┌──

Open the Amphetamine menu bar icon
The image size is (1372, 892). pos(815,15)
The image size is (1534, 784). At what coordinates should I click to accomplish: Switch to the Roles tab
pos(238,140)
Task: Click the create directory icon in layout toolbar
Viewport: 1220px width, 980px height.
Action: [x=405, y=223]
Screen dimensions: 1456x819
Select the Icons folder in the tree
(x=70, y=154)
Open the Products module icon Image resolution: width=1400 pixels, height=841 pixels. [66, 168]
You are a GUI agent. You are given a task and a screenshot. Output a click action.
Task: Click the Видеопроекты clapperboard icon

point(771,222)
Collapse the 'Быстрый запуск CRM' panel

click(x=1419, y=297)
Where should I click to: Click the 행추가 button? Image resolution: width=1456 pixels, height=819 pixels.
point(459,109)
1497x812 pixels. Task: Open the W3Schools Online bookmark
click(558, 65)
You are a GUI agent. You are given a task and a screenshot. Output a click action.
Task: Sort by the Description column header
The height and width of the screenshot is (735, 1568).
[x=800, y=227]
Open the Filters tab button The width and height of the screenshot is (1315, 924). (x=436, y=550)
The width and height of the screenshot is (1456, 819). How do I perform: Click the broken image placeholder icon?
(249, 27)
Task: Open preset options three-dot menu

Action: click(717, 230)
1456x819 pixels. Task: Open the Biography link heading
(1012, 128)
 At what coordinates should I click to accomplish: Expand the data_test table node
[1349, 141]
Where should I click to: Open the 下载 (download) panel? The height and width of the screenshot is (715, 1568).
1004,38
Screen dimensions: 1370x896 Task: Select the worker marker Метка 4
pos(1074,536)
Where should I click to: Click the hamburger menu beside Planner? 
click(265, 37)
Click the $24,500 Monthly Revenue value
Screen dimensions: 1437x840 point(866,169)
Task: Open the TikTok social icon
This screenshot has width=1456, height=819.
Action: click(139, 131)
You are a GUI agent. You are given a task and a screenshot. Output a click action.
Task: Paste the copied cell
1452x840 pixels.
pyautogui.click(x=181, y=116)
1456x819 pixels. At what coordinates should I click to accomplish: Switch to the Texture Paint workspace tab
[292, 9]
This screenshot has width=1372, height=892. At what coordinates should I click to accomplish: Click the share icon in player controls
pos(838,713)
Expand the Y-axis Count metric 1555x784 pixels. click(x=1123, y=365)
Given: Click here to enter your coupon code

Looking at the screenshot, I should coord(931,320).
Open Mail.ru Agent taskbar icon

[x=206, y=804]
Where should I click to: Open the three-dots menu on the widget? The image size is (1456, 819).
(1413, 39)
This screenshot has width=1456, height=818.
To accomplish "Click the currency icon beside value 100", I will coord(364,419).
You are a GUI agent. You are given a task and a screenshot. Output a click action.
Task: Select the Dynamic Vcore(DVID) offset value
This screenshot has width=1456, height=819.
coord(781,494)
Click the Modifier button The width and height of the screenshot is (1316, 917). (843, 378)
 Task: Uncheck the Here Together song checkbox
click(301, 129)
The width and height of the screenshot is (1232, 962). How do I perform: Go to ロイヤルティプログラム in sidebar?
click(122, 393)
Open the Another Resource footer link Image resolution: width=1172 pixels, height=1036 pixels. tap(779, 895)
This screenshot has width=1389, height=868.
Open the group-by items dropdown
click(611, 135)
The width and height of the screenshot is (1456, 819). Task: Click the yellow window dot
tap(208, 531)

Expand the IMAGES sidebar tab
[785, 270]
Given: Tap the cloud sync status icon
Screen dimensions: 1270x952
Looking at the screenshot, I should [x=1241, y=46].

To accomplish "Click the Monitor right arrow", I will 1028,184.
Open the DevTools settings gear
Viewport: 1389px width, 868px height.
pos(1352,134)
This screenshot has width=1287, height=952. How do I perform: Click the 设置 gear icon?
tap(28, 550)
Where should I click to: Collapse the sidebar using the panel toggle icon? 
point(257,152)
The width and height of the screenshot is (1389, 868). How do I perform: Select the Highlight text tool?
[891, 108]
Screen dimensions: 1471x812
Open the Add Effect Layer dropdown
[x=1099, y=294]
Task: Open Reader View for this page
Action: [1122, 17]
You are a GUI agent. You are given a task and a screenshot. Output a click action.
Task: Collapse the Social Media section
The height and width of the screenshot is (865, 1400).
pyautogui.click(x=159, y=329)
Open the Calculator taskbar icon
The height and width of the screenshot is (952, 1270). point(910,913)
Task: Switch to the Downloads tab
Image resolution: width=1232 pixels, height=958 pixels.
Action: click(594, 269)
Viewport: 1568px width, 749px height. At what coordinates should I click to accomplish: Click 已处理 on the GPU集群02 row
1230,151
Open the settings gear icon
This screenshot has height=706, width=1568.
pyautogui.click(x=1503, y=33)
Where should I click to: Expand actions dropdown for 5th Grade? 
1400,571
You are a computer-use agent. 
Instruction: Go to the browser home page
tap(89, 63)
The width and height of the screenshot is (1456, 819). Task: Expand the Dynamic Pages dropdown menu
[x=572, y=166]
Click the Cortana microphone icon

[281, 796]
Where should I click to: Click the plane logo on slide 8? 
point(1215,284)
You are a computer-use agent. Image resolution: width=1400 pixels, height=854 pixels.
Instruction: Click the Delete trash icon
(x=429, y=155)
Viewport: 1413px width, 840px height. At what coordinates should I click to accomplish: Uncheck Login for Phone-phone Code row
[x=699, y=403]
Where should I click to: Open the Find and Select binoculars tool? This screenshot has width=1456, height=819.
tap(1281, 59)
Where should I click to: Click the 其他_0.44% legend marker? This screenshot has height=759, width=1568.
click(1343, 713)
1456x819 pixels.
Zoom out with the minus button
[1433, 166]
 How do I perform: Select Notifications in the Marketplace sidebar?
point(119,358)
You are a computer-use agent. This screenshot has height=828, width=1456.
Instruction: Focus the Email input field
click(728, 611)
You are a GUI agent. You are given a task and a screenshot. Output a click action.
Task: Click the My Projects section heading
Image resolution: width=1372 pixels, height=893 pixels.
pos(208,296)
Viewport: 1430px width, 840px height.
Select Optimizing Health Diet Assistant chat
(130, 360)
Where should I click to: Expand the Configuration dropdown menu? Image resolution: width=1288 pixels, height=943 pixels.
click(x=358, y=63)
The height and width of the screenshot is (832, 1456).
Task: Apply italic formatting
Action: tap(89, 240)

└──

**Directions for this task:** Type the material above out again, exactly.

**Finished task:**
Open the Amphetamine menu bar icon
The image size is (1372, 892). pos(815,15)
The image size is (1534, 784). At what coordinates should I click to accomplish: Switch to the Roles tab
pos(238,140)
Task: Click the create directory icon in layout toolbar
Viewport: 1220px width, 980px height.
Action: [x=405, y=223]
Screen dimensions: 1456x819
Select the Icons folder in the tree
(x=70, y=154)
Open the Products module icon Image resolution: width=1400 pixels, height=841 pixels. [66, 168]
You are a GUI agent. You are given a task and a screenshot. Output a click action.
Task: Click the Видеопроекты clapperboard icon

point(771,222)
Collapse the 'Быстрый запуск CRM' panel

click(x=1419, y=297)
Where should I click to: Click the 행추가 button? Image resolution: width=1456 pixels, height=819 pixels.
point(459,109)
1497x812 pixels. Task: Open the W3Schools Online bookmark
click(558, 65)
You are a GUI agent. You are given a task and a screenshot. Output a click action.
Task: Sort by the Description column header
The height and width of the screenshot is (735, 1568).
[x=800, y=227]
Open the Filters tab button The width and height of the screenshot is (1315, 924). (x=436, y=550)
The width and height of the screenshot is (1456, 819). How do I perform: Click the broken image placeholder icon?
(249, 27)
Task: Open preset options three-dot menu

Action: click(717, 230)
1456x819 pixels. Task: Open the Biography link heading
(1012, 128)
 At what coordinates should I click to accomplish: Expand the data_test table node
[1349, 141]
Where should I click to: Open the 下载 (download) panel? The height and width of the screenshot is (715, 1568).
1004,38
Screen dimensions: 1370x896 Task: Select the worker marker Метка 4
pos(1074,536)
Where should I click to: Click the hamburger menu beside Planner? 
click(265, 37)
Click the $24,500 Monthly Revenue value
Screen dimensions: 1437x840 point(866,169)
Task: Open the TikTok social icon
This screenshot has width=1456, height=819.
Action: click(139, 131)
You are a GUI agent. You are given a task and a screenshot. Output a click action.
Task: Paste the copied cell
1452x840 pixels.
pyautogui.click(x=181, y=116)
1456x819 pixels. At what coordinates should I click to accomplish: Switch to the Texture Paint workspace tab
[292, 9]
This screenshot has width=1372, height=892. At what coordinates should I click to accomplish: Click the share icon in player controls
pos(838,713)
Expand the Y-axis Count metric 1555x784 pixels. click(x=1123, y=365)
Given: Click here to enter your coupon code

Looking at the screenshot, I should coord(931,320).
Open Mail.ru Agent taskbar icon

[x=206, y=804]
Where should I click to: Open the three-dots menu on the widget? The image size is (1456, 819).
(1413, 39)
This screenshot has width=1456, height=818.
To accomplish "Click the currency icon beside value 100", I will coord(364,419).
You are a GUI agent. You are given a task and a screenshot. Output a click action.
Task: Select the Dynamic Vcore(DVID) offset value
This screenshot has width=1456, height=819.
coord(781,494)
Click the Modifier button The width and height of the screenshot is (1316, 917). (843, 378)
 Task: Uncheck the Here Together song checkbox
click(301, 129)
The width and height of the screenshot is (1232, 962). How do I perform: Go to ロイヤルティプログラム in sidebar?
click(122, 393)
Open the Another Resource footer link Image resolution: width=1172 pixels, height=1036 pixels. tap(779, 895)
This screenshot has width=1389, height=868.
Open the group-by items dropdown
click(611, 135)
The width and height of the screenshot is (1456, 819). Task: Click the yellow window dot
tap(208, 531)

Expand the IMAGES sidebar tab
[785, 270]
Given: Tap the cloud sync status icon
Screen dimensions: 1270x952
Looking at the screenshot, I should [x=1241, y=46].

To accomplish "Click the Monitor right arrow", I will 1028,184.
Open the DevTools settings gear
Viewport: 1389px width, 868px height.
pos(1352,134)
This screenshot has width=1287, height=952. How do I perform: Click the 设置 gear icon?
tap(28, 550)
Where should I click to: Collapse the sidebar using the panel toggle icon? 
point(257,152)
The width and height of the screenshot is (1389, 868). How do I perform: Select the Highlight text tool?
[891, 108]
Screen dimensions: 1471x812
Open the Add Effect Layer dropdown
[x=1099, y=294]
Task: Open Reader View for this page
Action: [1122, 17]
You are a GUI agent. You are given a task and a screenshot. Output a click action.
Task: Collapse the Social Media section
The height and width of the screenshot is (865, 1400).
pyautogui.click(x=159, y=329)
Open the Calculator taskbar icon
The height and width of the screenshot is (952, 1270). point(910,913)
Task: Switch to the Downloads tab
Image resolution: width=1232 pixels, height=958 pixels.
Action: click(594, 269)
Viewport: 1568px width, 749px height. At what coordinates should I click to accomplish: Click 已处理 on the GPU集群02 row
1230,151
Open the settings gear icon
This screenshot has height=706, width=1568.
pyautogui.click(x=1503, y=33)
Where should I click to: Expand actions dropdown for 5th Grade? 
1400,571
You are a computer-use agent. 
Instruction: Go to the browser home page
tap(89, 63)
The width and height of the screenshot is (1456, 819). Task: Expand the Dynamic Pages dropdown menu
[x=572, y=166]
Click the Cortana microphone icon

[281, 796]
Where should I click to: Click the plane logo on slide 8? 
point(1215,284)
You are a computer-use agent. Image resolution: width=1400 pixels, height=854 pixels.
Instruction: Click the Delete trash icon
(x=429, y=155)
Viewport: 1413px width, 840px height. At what coordinates should I click to accomplish: Uncheck Login for Phone-phone Code row
[x=699, y=403]
Where should I click to: Open the Find and Select binoculars tool? This screenshot has width=1456, height=819.
tap(1281, 59)
Where should I click to: Click the 其他_0.44% legend marker? This screenshot has height=759, width=1568.
click(1343, 713)
1456x819 pixels.
Zoom out with the minus button
[1433, 166]
 How do I perform: Select Notifications in the Marketplace sidebar?
point(119,358)
You are a computer-use agent. This screenshot has height=828, width=1456.
Instruction: Focus the Email input field
click(728, 611)
You are a GUI agent. You are given a task and a screenshot. Output a click action.
Task: Click the My Projects section heading
Image resolution: width=1372 pixels, height=893 pixels.
pos(208,296)
Viewport: 1430px width, 840px height.
Select Optimizing Health Diet Assistant chat
(130, 360)
Where should I click to: Expand the Configuration dropdown menu? Image resolution: width=1288 pixels, height=943 pixels.
click(x=358, y=63)
The height and width of the screenshot is (832, 1456).
Task: Apply italic formatting
Action: tap(89, 240)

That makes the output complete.